Additionally, strengthened relations with state and federal law-enforcement and homeland-security agencies will assist in the election process. The Bureau of Elections can report any suspicious activity it detects — cyber or otherwise — with the Michigan Intelligence Operations Center, which shares threat information among local, state and federal agencies, including the FBI, Michigan State Police, Michigan National Guard and the U.S. Department of Homeland Security. The Department of State has a staff person who participates with center. Additionally, Homeland Security officials now regularly share pertinent information, tools and services with state elections officials to assist them in thoroughly assessing and securing all aspects of their systems. Secretary of State staff have also participated in briefings for election administrators from federal homeland security officials.

There is also expanded cybersecurity training for local election officials. Bureau of Elections staff are now also implementing a continuous multi-course training curriculum for clerks on cybersecurity best practices.

Post-election audits now include ballot validation. Bureau of Elections and county clerks now include ballot validation in the post-election audit process. After this November’s general election, ballot tabulation validation will be completed for the first time for a statewide election, involving every county with some randomly selected precincts. This process will verify that the voting machines properly tabulated ballots. The previous process, in place since 2013, already verified the successful completion of appropriate pre-election programming and testing steps. Post-election audits, which were started by Johnson, verify local election workers are performing their duties correctly and help target training programs to better assist election workers.

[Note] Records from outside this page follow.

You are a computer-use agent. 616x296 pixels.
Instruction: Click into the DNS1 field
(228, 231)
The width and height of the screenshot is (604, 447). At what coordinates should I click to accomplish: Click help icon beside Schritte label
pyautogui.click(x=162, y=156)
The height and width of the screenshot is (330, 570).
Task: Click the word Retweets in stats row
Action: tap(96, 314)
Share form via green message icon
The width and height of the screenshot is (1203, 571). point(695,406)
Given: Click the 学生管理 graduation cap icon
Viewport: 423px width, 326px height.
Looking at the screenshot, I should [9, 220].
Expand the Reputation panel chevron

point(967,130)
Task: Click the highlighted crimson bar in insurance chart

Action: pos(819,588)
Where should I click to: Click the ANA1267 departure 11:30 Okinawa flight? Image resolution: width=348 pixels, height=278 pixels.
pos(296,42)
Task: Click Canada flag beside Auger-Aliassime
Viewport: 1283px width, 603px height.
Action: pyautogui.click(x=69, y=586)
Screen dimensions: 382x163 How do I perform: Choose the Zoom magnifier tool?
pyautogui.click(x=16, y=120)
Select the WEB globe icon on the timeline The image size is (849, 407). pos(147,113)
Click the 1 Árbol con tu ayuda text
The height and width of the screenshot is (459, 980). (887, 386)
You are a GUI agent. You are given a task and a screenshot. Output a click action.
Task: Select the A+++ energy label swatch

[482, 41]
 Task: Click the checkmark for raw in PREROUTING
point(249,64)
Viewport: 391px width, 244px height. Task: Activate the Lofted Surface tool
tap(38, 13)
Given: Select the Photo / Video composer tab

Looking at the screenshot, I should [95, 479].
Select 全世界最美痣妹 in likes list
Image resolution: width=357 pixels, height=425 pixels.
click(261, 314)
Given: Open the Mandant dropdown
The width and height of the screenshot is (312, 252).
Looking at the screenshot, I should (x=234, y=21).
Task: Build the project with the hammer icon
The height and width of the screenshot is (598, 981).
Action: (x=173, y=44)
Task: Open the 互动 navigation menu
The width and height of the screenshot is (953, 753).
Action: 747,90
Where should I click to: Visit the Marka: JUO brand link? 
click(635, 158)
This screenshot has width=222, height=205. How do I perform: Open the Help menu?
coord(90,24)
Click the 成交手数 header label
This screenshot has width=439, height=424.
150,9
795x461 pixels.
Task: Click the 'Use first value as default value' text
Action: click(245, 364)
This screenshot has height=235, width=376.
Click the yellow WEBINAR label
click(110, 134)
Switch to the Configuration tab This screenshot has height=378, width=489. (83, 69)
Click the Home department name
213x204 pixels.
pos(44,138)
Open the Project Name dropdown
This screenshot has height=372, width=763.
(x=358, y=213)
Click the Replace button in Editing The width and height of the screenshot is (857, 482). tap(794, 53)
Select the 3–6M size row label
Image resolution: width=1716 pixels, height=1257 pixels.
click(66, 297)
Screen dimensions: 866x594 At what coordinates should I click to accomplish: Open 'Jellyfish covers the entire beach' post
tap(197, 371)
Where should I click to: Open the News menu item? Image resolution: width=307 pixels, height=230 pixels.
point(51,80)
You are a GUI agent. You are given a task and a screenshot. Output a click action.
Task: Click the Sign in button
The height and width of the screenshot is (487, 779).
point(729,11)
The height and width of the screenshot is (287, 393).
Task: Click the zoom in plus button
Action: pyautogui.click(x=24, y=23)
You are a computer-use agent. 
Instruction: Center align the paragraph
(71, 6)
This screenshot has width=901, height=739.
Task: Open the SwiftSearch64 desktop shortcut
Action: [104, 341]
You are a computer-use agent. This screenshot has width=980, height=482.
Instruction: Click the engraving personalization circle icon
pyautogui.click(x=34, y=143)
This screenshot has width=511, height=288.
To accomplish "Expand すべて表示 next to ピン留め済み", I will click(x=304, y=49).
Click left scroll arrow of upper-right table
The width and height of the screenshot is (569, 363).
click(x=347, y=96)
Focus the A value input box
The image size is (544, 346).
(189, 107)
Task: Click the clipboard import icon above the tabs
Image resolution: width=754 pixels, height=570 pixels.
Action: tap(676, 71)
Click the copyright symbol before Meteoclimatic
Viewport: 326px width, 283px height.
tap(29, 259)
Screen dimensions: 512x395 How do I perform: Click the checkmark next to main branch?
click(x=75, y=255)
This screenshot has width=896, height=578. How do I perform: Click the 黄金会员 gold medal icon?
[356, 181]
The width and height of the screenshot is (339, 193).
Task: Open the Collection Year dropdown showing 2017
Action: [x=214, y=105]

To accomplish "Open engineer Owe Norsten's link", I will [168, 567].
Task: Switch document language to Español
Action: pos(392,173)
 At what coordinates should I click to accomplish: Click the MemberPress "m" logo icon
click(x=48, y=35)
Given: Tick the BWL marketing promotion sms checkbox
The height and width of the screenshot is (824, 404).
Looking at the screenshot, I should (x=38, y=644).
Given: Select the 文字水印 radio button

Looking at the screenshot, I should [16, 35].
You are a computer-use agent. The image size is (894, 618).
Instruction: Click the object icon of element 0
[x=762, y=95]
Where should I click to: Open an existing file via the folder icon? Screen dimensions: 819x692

In addition to the new equipment and initiatives, Michigan elections will continue to feature long-standing accuracy and integrity practices that include:

— A detailed, thorough canvassing and certification process that each county performs after each election for up to two weeks. During the canvass, each precinct’s results are scrutinized, and ballot and voter numbers are cross-checked to make sure everything adds up. Each county’s canvassing board, which certifies election results, is made up of two Republicans and two Democrats. In addition, state and federal races are then canvassed and certified by the bipartisan Board of State Canvassers.

— Voting machine public testing. Every ballot tabulator used in each of the state’s 4,800 precincts is tested before every election in a public forum to verify it will tabulate ballots accurately, and then is physically secured until Election Day.

— Election precincts open to the public and representatives of political parties and other groups to observe voting and ensure officials are performing their duties properly.

— Continuous voter-list maintenance efforts. the Bureau of Elections and local clerks regularly scrub the voter list to remove ineligible voters. During Johnson’s time in office, The Bureau of Elections has removed 1.2 million ineligible voters, including 134,000 who have moved out of state and registered in a new state, 563,000 who died and 3,512 who were non-citizens.